It sounds like you're implying git submodules are actually a good thing... I think you're the first person who has implied such a thing to me before. Everyone I actually know agrees that submodules are basically never the right solution or a pleasant solution.
But, to your question, no. Where would the submodules even point? The dependency source code artifacts are stored "immutably" (except for takedown notices or extreme abuse cases) on https://crates.io. They aren't git repos, and there's nowhere for git to point.
Yeah: using submodules makes maintaining vendor patches (which, FWIW, I pretty much don't do and will move mountains to avoid... but like, I totally appreciate why people do them) really natural and easy. Like, you don't just want a copy of the code: you want to be able to participate in the development of the upstream code with the same level of tooling that they have, and submodules does that.
The approach here would be to declare the dependency on the git repo directly. Vendoring is still going to copy the stuff you're building into your project, but you'd keep those patches in the repository of the dependency, not on your vendored copy.

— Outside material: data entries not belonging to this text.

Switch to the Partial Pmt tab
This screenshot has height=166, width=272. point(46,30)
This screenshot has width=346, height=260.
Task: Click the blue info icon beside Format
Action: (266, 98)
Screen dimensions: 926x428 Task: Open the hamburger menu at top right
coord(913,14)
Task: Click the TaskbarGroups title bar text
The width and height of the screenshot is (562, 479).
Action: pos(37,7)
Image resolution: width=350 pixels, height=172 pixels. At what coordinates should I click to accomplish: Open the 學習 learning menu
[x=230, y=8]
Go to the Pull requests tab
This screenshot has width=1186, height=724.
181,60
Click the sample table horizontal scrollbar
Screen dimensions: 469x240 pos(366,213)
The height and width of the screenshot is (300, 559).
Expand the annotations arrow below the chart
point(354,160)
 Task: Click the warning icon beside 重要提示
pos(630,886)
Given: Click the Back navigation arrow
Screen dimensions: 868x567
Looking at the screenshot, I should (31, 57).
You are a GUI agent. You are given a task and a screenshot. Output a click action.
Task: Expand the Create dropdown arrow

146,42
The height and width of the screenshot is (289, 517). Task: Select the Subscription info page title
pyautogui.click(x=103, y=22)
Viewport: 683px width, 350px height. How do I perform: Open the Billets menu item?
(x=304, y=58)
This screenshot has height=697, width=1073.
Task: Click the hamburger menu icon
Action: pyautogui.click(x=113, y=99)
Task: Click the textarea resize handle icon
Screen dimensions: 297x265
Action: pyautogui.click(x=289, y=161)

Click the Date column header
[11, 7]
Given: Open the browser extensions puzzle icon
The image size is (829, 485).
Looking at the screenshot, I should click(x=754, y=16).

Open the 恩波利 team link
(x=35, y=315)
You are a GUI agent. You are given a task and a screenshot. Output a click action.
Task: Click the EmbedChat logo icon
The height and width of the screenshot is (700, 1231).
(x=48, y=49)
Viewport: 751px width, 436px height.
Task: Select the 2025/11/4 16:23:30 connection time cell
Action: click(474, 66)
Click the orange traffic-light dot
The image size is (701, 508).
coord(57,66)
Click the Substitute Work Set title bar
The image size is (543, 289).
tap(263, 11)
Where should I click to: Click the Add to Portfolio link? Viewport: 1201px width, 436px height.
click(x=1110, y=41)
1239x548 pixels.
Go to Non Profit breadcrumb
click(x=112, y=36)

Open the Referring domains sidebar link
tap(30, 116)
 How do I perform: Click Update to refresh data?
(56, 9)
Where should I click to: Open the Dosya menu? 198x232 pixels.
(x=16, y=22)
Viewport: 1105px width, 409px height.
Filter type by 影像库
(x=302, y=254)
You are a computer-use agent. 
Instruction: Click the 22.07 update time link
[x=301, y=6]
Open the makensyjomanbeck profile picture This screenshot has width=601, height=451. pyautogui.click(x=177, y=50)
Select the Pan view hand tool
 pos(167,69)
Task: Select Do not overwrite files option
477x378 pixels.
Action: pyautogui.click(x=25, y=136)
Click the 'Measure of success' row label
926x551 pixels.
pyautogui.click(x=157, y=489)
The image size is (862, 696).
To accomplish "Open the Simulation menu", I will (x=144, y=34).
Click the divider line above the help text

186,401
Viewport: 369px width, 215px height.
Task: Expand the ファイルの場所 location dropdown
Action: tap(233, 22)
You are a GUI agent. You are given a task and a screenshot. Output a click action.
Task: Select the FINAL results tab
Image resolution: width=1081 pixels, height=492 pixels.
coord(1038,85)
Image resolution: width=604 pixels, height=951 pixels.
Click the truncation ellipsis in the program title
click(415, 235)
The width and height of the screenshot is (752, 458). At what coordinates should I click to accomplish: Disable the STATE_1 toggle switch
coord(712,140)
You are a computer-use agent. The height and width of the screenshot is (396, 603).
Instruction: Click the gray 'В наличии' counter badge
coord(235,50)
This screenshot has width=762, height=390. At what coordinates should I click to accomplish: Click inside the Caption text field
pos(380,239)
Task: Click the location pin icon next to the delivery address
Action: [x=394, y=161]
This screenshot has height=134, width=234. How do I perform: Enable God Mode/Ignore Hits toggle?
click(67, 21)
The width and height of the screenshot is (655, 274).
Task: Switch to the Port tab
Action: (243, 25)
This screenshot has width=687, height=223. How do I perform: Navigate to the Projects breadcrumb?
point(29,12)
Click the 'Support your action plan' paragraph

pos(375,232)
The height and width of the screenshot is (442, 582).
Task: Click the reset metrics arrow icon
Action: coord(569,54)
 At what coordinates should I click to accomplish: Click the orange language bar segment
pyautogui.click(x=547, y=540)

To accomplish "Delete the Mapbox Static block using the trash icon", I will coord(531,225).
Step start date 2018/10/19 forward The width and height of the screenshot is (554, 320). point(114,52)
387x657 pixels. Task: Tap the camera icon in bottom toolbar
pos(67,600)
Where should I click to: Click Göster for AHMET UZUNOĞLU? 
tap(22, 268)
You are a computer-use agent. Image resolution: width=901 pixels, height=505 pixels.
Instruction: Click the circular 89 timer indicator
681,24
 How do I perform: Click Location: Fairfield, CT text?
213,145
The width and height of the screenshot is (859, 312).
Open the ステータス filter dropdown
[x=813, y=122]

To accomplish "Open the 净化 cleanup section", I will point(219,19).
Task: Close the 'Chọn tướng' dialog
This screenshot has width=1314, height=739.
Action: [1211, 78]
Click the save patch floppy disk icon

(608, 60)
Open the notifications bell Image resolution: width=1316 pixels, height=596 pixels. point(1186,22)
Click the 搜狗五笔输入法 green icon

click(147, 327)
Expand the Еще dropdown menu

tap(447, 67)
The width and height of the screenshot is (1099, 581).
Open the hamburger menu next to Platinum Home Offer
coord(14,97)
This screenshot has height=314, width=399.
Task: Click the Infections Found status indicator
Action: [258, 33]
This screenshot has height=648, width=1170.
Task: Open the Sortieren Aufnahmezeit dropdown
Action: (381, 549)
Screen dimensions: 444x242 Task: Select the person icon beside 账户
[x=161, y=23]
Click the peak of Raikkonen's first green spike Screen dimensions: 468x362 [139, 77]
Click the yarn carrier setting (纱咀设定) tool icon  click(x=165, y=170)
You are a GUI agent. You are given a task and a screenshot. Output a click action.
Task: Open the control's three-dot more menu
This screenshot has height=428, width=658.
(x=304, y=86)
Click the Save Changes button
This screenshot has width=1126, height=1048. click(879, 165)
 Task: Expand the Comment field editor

The key thing here is being able to do it through multiple levels of dependency, for which I see someone else provided me an answer that is actionable! \o/
People definitely have strong opinions on submodules, but it is nowhere near so one-sides: a ton of people hate them, and a ton of people swear by them. FWIW, all of the Rust libraries I use are available as git repositories. With many other package managers, I can tell them "don't use the upstream copy from the package repo: use the copy I have in this folder" in a trivial manner. I thereby don't really want "automation" around either downloading the code for me to mirror or for the submodules I want: I want to set it up and then configure it so it is all "honored"... and I could totally see the feature you talking about somehow only working one way (with automatic copies) instead of being flexible.
Yes, it can pick dependencies from checked out submodules, or git URLs directly. It has ways to patch individual dependencies anywhere in the dependency tree, and multiple ways to mirror or replace the whole crates.io index. It's pretty flexible in this regard.